CommentsGUEST COMMENTARY - As much of the world watched with alarm as the fascist Fratelli d'Italia party led a far-right coalition to victory in Italy on Sunday, Republican lawmakers in the United States had a much different reaction: Open glee.
Pointing happily to the far-right's recent electoral surge in Sweden, U.S. Rep. Lauren Boebert (R-Colo.) tweeted that "the entire world is beginning to understand that the Woke Left does nothing but destroy."
"Nov. 8 is coming soon and the USA will fix our House and Senate!" added Boebert, a loyalist to former U.S. President Donald Trump. "Let freedom reign!"
U.S. Rep. Marjorie Taylor Greene (R-Ga.), a far-right ally of Boebert's in the U.S. House, also applauded Sunday's results, which position Fratelli d'Italia leader Giorgia Meloni to become Italy's next prime minister even though her party won just around 25% of the vote in a low-turnout contest.
"Congratulations to Giorgio Meloni and to the people of Italy," Greene wrote on Twitter, misspelling the right-wing leader's first name.
In her post, Greene linked to a 2019 speech in which Meloni—who was a youth member of the fascist Italian Social Movement—railed against supposed attacks on "national identity" and "religious identity" and vowed to "defend God, country, and family."
Rank-and-file House Republicans were hardly alone in applauding what's likely to be the most right-wing government in Italy since the death of fascist dictator Benito Mussolini.
U.S. Rep. Steve Scalise (R-La.), the House minority whip, said in a Fox News appearance Sunday that "it's interesting to see that Europe is leading the way by throwing out socialists with conservatives—and great bold conservative women like Meloni and [U.K. Prime Minister Liz] Truss."
"We need to bring that kind of conservatism to the United States," Scalise added.
U.S. Sen. Ted Cruz (R-Texas.), for his part, hailed as "spectacular" Meloni's 2019 address to the World Congress of Families, a far-right Christian fundamentalist organization that campaigns against LGBTQ+ rights globally.
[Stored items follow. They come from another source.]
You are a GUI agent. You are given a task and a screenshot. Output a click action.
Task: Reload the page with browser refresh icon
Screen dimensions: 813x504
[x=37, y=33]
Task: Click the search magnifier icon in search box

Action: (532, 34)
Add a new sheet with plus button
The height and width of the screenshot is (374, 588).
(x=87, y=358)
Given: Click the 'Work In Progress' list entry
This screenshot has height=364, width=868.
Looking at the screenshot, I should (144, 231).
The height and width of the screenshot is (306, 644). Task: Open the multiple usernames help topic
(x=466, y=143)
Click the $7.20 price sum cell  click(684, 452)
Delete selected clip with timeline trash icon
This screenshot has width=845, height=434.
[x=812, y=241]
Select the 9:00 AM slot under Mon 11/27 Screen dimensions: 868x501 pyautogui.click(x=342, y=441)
Meloni is well-known to the right wing in the U.S., having spoken at the Conservative Political Action Conference and met with former White House Chief Strategist Steve Bannon, a far-right provocateur who has correctly described Meloni's party—also known as Brothers of Italy—as "one of the old fascist parties."
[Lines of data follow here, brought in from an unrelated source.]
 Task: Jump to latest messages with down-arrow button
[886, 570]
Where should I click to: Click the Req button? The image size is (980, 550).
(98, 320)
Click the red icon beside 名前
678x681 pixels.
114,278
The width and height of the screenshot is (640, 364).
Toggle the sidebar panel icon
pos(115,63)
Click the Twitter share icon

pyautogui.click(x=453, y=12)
"You put a reasonable face on right-wing populism, you get elected," Bannon said of Meloni in an interview in 2018, a year in which Brothers of Italy garnered just 4% of the vote.
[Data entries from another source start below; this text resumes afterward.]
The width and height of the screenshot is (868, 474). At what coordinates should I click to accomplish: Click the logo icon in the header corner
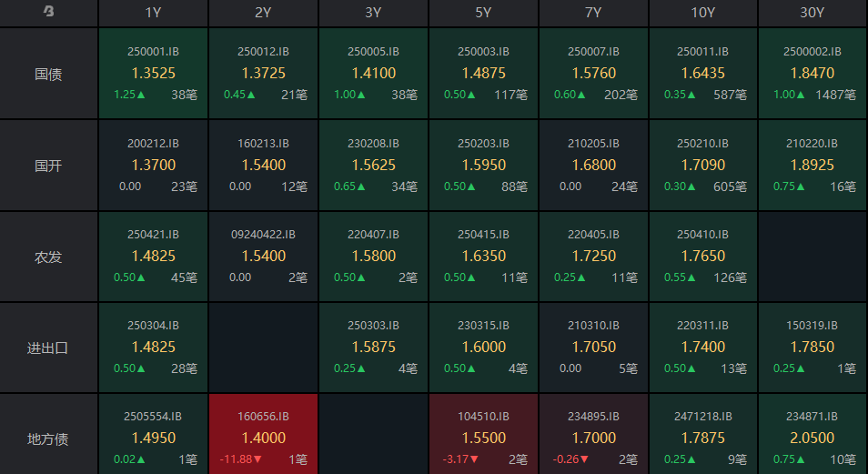click(x=49, y=12)
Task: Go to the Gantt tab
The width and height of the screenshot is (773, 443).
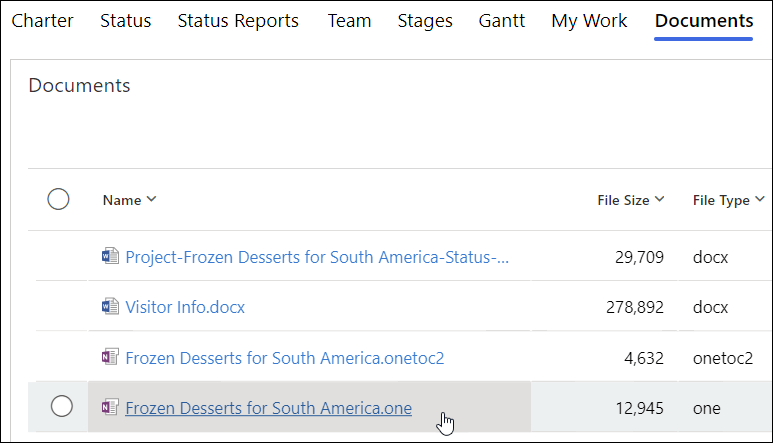Action: pyautogui.click(x=502, y=21)
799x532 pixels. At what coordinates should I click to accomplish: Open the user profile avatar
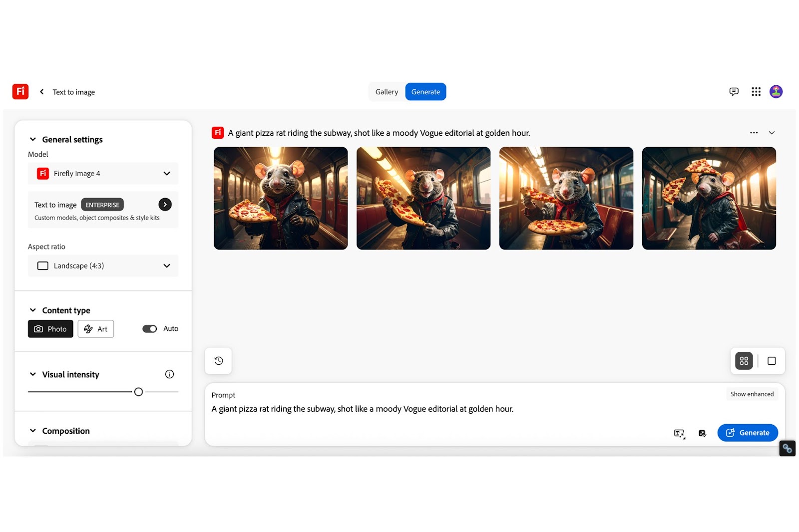776,92
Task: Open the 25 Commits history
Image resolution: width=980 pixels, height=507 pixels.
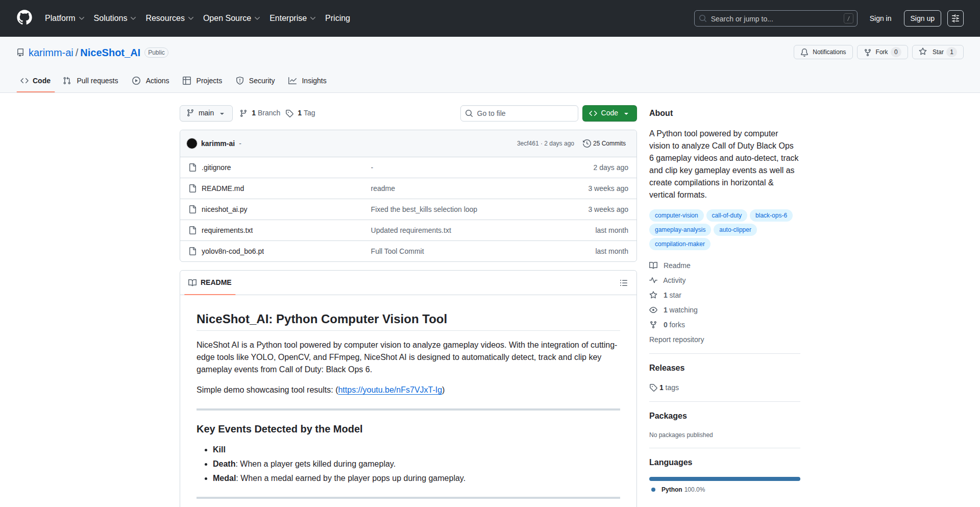Action: click(604, 143)
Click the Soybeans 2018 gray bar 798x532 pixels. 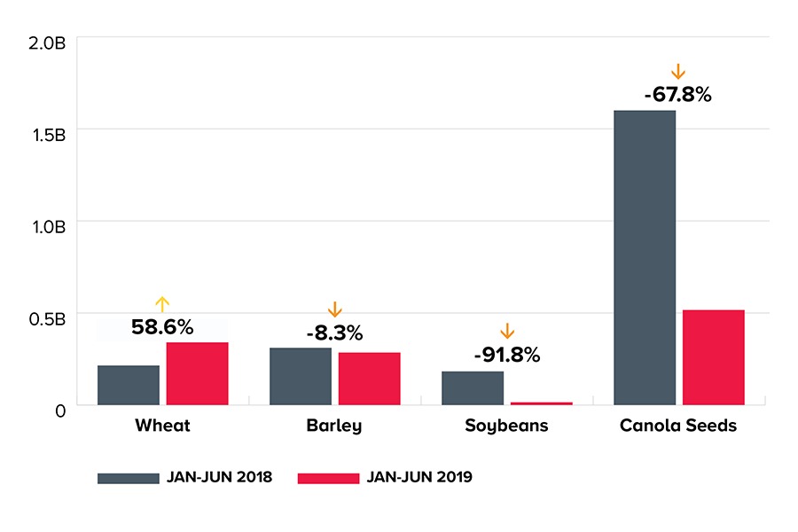coord(473,387)
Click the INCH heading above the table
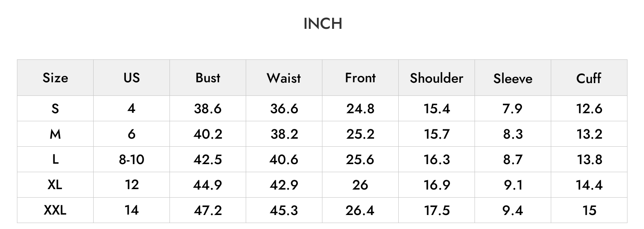This screenshot has width=644, height=229. click(x=323, y=24)
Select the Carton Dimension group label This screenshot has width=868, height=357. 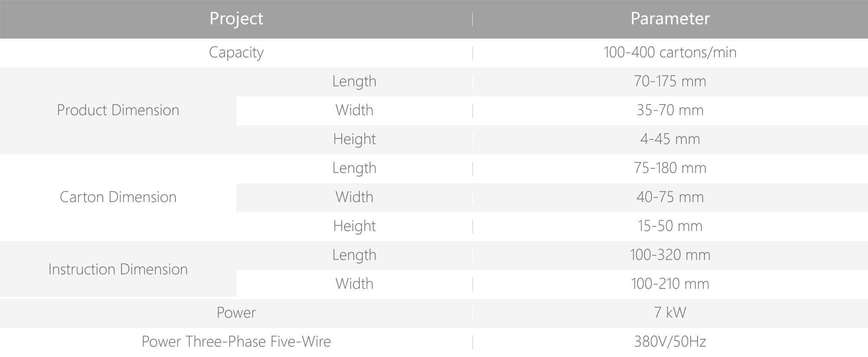(x=118, y=197)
Italy's election of Meloni, who is also president of the European Conservatives and Reformists party, marks a continuation of the worrying trend of rising far-right, xenophobic, and anti-democratic parties across Europe. In Hungary and Poland, far-right parties are already in power, a situation that has proven to be a nightmare for migrants and other vulnerable populations that have seen basic rights stripped away.
Meloni has voiced admiration for the U.S. GOP and right-wing parties in the United Kingdom and Israel, noting in a recent speech that she "shares values and experiences" with them.
"Hungary has a fascist leader. Sweden's far-right party just won. And Italy has now elected a fascist leader," Qasim Rashid, a human rights attorney, wrote on social media late Sunday. "Eighty years after WW2, fascism is rising across Europe. And if Americans aren't careful, the MAGA GOP will usher in that same fascism here. We cannot let that happen."